The urge to learn what had become of a loved one who perished in a large disaster or crisis was so essentially human that it had led to the development of a special field of DNA identification focused on mass casualties. The techniques drew from anthropology, forensics, molecular biology, genetics, and computer science. They had been applied, at great cost, to the jumbled bones from mass graves in Bosnia-Herzegovina; waterlogged corpses from the beaches of post-tsunami Phuket, Thailand; and the fragments—sifted through for years—from Ground Zero in New York City. A DNA sample from Russell’s left tibia had been taken to help confirm the identity of his body. Unique skin marks were also noted, and a skull and crossbones tattoo on Russell’s left arm seemed to have been wryly placed for the occasion. It said:
AS YOU ARE I WAS. AS I AM YOU WILL BE
.
It had taken Russell’s widow three weeks to locate his body, and she was never able to see it because it was too badly decomposed. It was held for investigation and released to a funeral home well over two months after the storm. Russell’s widow felt the need to know more. Although Schafer didn’t know it, she had suffered from severe post-traumatic stress disorder after the storm, imagining her husband suffering in the heat. She was not aware that he had died before the worst of the ordeal recounted in the news. Schafer called the attorney the very next day and made arrangements to get Russell’s medical records to him.
Also in June, Schafer and Rider interviewed the nursing director in charge of women’s and infants’ services at Memorial, Marirose Bernard. She described the successful transfer of the neonates the first day the waters rose. After this, she said she had taken charge of organizing two-hour nursing shifts to care for the adult patients staged on the second floor. She had seen patients die in the heat, and had given doses of the sedative Ativan to the one who looked uncomfortable and was crying out, “Mama.”
She denied hearing anyone talk about euthanasia, and Rider and Schafer did not press her on this. She said when she had left Memorial on Thursday afternoon with other nurses, about fifteen “pretty sick, pretty sick, awful” patients remained on the second floor under the care of Drs. Pou and Thiele and several nurses. She said she left in a boat, was allowed to take her cat, and hoped to find family members who had departed the previous day and were stuck in the New Orleans Convention Center.

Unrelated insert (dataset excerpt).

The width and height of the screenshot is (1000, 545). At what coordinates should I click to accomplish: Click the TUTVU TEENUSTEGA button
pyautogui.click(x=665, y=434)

Instead, she spent the night on the I-10 cloverleaf, huddled with other staff “because our lives were being threatened.”
Butch Schafer had a flash of memory. “Were you interviewed by a news …?”
She said she had been interviewed by a Fox News correspondent. “She says, ‘Why did you stay, if you had the choice of being in your bed? Why did you stay?’ I said, ‘Because I am a nurse.’ ”
“You are the one,” Schafer said.
“I said I am a nurse, and that is what nurses do.”
Bernard was the one Schafer had been quoting ever since he was in Atlanta with his family and saw her interview after his daughter’s death. Bernard had evoked memories of his mama, a dedicated, white-capped nurse in the 1940s. “You are the one. I remember it now. Absolutely.”
“We did the best we could,” Bernard said. Schafer walked around the table and asked her lawyer for permission to hug her. The lawyer said it was up to his client. The nurse stood up, and they embraced.